● **PASSAGE GIVEN**
# Sentiment Analysis

## A binary classification of IMDB reviews' sentiments (positive or negative).

In [3]:
import matplotlib.pyplot as plt
import os
import re 
import shutil
import string 
import tensorflow as tf
from tensorflow.keras import layers
from tensorflow.keras import losses

In [4]:
url = 'https://ai.stanford.edu/~amaas/data/sentiment/aclImdb_v1.tar.gz'

dataset = tf.keras.utils.get_file('aclImdb_v1', url, untar=True, cache_dir='.', cache_subdir='')

dataset_dir = os.path.join(os.path.dirname(dataset), 'aclImdb')

In [6]:
os.listdir(dataset_dir) 

['imdb.vocab', 'imdbEr.txt', 'README', 'test', 'train']

In [7]:
train_dir = os.path.join(dataset_dir, 'train')
train_dir

'.\\aclImdb\\train'

In [8]:
os.listdir(train_dir)

● **STORED ROWS**
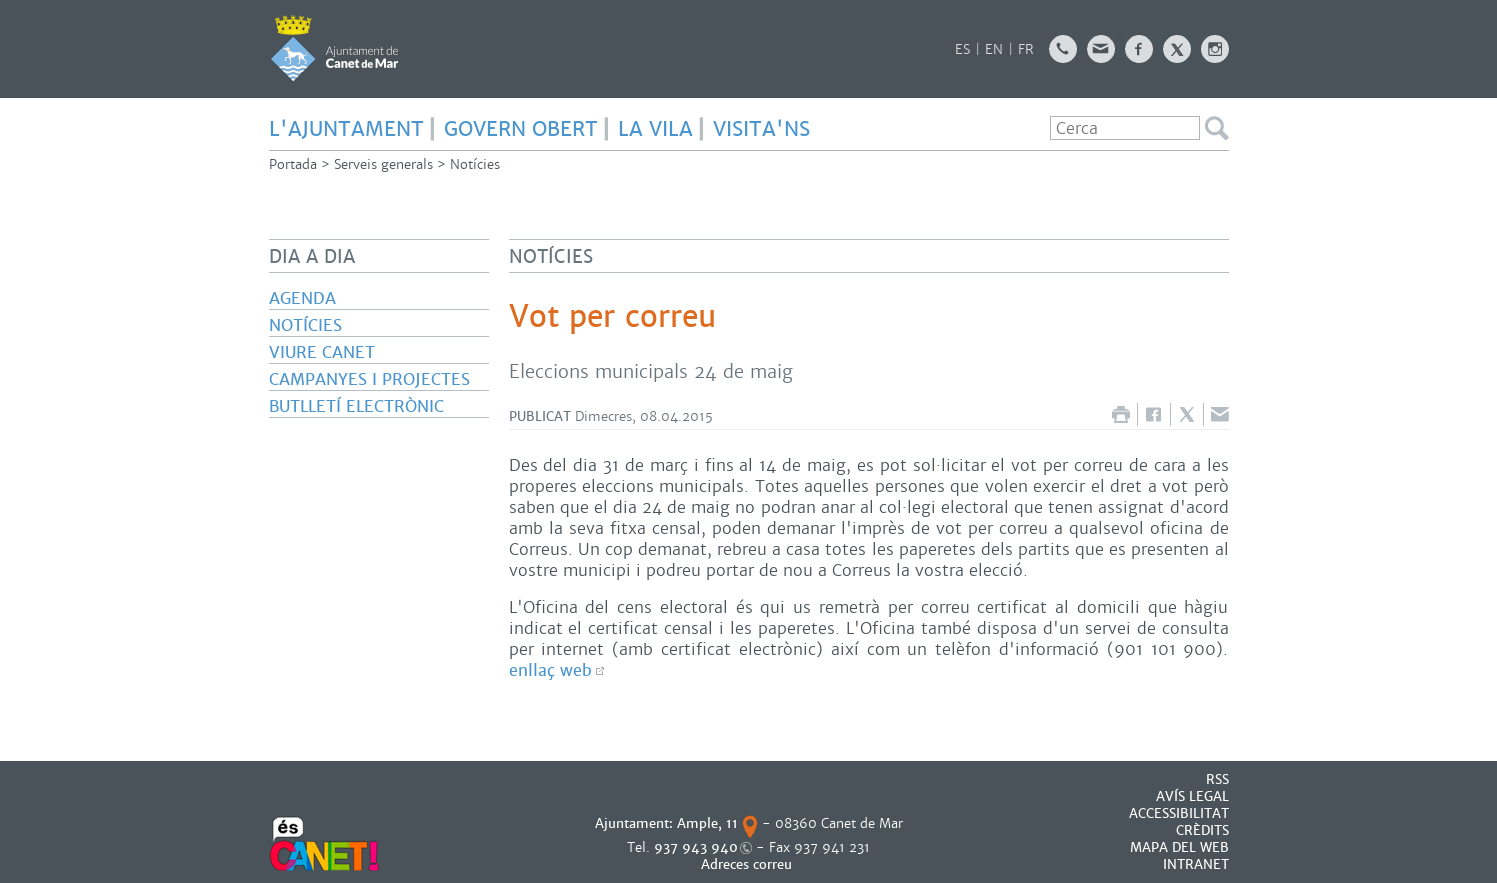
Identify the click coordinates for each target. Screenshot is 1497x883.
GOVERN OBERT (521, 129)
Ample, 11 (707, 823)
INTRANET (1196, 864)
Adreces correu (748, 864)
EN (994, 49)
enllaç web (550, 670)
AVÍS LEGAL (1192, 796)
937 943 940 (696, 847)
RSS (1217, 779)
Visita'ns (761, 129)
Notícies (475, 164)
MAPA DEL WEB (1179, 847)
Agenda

● **STATED GOAL A**
List every entry that the directory listing output in the sentiment analysis notebook shows for the dataset folder.
● **STATED GOAL B**
Reproduce word for word the part of the sentiment analysis notebook that opens with the words containing "['imdb.vocab', 'imdbEr.txt', 'README', 'test', 'train']" and closes with "os.listdir(train_dir)".
The records have no part in this work.

● **FULL ANSWER A**
imdb.vocab, imdbEr.txt, README, test, train

● **FULL ANSWER B**
['imdb.vocab', 'imdbEr.txt', 'README', 'test', 'train']

In [7]:
train_dir = os.path.join(dataset_dir, 'train')
train_dir

'.\\aclImdb\\train'

In [8]:
os.listdir(train_dir)